Parce que, même si nous avons des couleurs de peaux différentes, nous venons tous de la même terre. Nous sommes multitudes et nous contenons des multitudes, qu’il s’agisse de la mémoire de nos ancêtres ou plus simplement de bactéries. Pour être fertile, la terre a besoin, comme nous, d’un microbiote. Ce qui la tue, c’est la monoculture. Et puis la terre permet de se relier à des mythes. Je pense évidemment à Adam dans la Bible que Dieu façonne à partir de glaise. Mais aussi au mythe de la création Yoruba au Nigeria qui raconte que l’humain est créé à partir d’argile. Sans oublier la thématique transculturelle du souffle de prāna en Inde, l’aṣẹ pour les Yorubas, le qì en Chine ou l’Esprit saint dans le Nouveau Testament.

Avez-vous échangé avec l’architecte Kengo Kuma auquel vous avez été associée dans la conception de la gare de Saint-Denis–Pleyel ?
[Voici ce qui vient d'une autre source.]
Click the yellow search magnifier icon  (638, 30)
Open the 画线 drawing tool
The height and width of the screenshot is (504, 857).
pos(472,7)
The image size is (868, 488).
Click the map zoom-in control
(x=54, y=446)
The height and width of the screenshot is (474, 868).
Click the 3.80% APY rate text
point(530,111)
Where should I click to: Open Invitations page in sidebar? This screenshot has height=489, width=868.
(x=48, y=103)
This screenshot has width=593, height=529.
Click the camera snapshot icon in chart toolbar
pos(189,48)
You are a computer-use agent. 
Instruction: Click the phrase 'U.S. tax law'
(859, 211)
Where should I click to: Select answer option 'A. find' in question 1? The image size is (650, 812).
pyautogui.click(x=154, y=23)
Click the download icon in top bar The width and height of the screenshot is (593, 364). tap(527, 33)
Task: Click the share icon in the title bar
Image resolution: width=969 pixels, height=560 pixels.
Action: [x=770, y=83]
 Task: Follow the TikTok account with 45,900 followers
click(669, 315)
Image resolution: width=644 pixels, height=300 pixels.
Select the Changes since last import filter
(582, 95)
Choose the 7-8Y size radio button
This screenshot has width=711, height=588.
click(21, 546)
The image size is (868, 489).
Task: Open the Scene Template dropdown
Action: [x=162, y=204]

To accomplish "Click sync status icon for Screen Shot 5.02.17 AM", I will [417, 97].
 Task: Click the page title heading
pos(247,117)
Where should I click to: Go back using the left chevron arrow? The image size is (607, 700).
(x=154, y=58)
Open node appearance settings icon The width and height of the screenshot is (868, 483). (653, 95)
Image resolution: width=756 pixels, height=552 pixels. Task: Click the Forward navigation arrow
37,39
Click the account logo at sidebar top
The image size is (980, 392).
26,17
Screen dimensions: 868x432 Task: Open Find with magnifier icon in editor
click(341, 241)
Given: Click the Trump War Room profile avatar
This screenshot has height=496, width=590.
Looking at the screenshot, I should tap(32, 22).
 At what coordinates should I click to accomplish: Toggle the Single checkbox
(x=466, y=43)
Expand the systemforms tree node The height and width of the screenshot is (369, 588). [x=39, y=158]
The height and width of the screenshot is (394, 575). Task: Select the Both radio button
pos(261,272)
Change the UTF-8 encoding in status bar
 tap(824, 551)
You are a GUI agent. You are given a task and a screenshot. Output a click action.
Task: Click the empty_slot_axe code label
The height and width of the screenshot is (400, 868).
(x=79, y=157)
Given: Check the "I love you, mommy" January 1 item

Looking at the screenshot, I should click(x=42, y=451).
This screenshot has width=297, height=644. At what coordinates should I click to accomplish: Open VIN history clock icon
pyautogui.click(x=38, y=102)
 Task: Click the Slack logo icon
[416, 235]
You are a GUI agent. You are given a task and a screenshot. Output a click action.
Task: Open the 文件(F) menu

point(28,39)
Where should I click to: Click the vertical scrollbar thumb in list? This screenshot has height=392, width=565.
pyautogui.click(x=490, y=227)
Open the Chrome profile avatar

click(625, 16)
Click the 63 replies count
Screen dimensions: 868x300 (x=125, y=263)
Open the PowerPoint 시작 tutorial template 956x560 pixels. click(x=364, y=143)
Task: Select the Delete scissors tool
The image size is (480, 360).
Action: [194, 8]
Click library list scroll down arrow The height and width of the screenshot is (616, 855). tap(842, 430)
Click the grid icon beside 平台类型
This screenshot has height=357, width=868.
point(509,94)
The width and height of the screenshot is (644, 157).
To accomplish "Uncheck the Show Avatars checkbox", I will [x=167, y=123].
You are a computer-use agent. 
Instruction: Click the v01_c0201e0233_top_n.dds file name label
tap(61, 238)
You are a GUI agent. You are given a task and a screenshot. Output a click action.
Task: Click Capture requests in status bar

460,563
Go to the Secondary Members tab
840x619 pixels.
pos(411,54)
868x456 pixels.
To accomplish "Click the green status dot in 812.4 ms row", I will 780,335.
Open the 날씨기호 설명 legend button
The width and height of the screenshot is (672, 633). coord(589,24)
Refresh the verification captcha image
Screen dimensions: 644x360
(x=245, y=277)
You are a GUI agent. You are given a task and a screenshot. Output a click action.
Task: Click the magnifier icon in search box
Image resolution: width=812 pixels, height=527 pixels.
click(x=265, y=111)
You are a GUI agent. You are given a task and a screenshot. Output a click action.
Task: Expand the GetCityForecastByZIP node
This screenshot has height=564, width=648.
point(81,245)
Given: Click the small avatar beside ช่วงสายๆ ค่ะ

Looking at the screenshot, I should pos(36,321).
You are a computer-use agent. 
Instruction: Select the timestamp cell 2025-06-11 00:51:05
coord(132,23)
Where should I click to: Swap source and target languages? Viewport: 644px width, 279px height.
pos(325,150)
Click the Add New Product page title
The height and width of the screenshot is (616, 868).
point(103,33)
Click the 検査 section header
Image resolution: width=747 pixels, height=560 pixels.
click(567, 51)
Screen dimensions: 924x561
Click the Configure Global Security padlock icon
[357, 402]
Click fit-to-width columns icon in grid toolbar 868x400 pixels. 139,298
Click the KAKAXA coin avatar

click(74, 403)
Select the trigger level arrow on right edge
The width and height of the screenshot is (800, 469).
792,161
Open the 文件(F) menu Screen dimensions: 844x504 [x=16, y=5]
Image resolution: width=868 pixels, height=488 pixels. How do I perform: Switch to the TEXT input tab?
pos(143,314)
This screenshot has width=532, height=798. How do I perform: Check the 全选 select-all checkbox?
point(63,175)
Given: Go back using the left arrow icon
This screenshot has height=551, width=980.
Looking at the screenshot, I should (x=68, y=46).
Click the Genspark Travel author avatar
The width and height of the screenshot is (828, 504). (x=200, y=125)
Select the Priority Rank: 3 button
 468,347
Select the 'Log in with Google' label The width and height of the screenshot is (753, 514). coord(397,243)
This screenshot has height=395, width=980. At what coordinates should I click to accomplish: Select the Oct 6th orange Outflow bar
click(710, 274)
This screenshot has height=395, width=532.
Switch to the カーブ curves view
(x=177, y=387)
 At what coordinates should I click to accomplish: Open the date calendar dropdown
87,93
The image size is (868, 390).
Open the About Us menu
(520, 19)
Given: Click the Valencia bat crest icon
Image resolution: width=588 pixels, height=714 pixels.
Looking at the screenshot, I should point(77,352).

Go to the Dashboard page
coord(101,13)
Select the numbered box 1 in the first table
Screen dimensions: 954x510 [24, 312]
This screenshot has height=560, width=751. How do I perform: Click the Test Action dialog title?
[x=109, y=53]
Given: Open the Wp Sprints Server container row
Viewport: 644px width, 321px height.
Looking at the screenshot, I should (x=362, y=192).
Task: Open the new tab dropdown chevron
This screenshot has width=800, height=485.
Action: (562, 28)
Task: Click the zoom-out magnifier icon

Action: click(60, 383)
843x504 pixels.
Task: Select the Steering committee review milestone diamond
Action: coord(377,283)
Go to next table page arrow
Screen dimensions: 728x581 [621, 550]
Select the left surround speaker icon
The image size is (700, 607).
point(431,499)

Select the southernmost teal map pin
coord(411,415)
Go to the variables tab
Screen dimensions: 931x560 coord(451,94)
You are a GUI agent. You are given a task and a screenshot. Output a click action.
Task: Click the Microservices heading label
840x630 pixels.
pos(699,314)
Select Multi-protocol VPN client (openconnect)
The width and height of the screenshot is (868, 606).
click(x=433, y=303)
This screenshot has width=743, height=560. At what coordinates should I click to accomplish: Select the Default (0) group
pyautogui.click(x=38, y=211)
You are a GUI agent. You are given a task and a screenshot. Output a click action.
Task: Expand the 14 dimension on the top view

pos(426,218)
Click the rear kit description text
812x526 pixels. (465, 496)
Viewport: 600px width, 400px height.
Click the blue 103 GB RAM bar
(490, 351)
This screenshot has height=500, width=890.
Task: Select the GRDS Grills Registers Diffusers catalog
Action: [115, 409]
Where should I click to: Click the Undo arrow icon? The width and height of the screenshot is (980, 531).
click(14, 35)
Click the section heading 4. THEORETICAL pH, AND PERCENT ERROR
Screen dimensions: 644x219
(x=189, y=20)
Nous nous sommes rencontrés à plusieurs reprises, à Paris et même à Tokyo. La verticalité de son atrium, par sa hauteur mais aussi par les lignes du bois, tout comme la lumière et l’aspect « carottage archéologique » de l’intérieur ont évidemment influé sur mon travail. Et puis nous avons échangé sur la faisabilité, l’emplacement… Mes Vénus auront une ossature en inox et en béton cellulaire qui a une énergie grise [la quantité d’énergie totale nécessaire à la fabrication d’un produit, Ndlr] assez faible. Je ne voulais pas non plus utiliser de produits dérivés du pétrole, comme la résine par exemple. La peau est un mélange de pigments et de terre. Je souhaitais que mes sculptures aient 1,90 m de haut, mais elles vont plutôt mesurer 1,70 m pour que cela soit harmonieux. En fait, nous avons dialogué à chaque étape avec lui et son équipe. Kengo Kuma a d’ailleurs personnellement accroché au projet des Venus, notamment sur le fait que le nombre 108 – qui correspond au nombre de mes sculptures – est un chiffre très fort dans les différentes philosophies orientales, notamment le bouddhisme et le shintoïsme, et qu’il se souvenait d’entendre, enfant, le gong sonner 108 fois.

Qu’est-ce que cela signifie pour vous d’avoir une œuvre pérenne installée dans une gare ?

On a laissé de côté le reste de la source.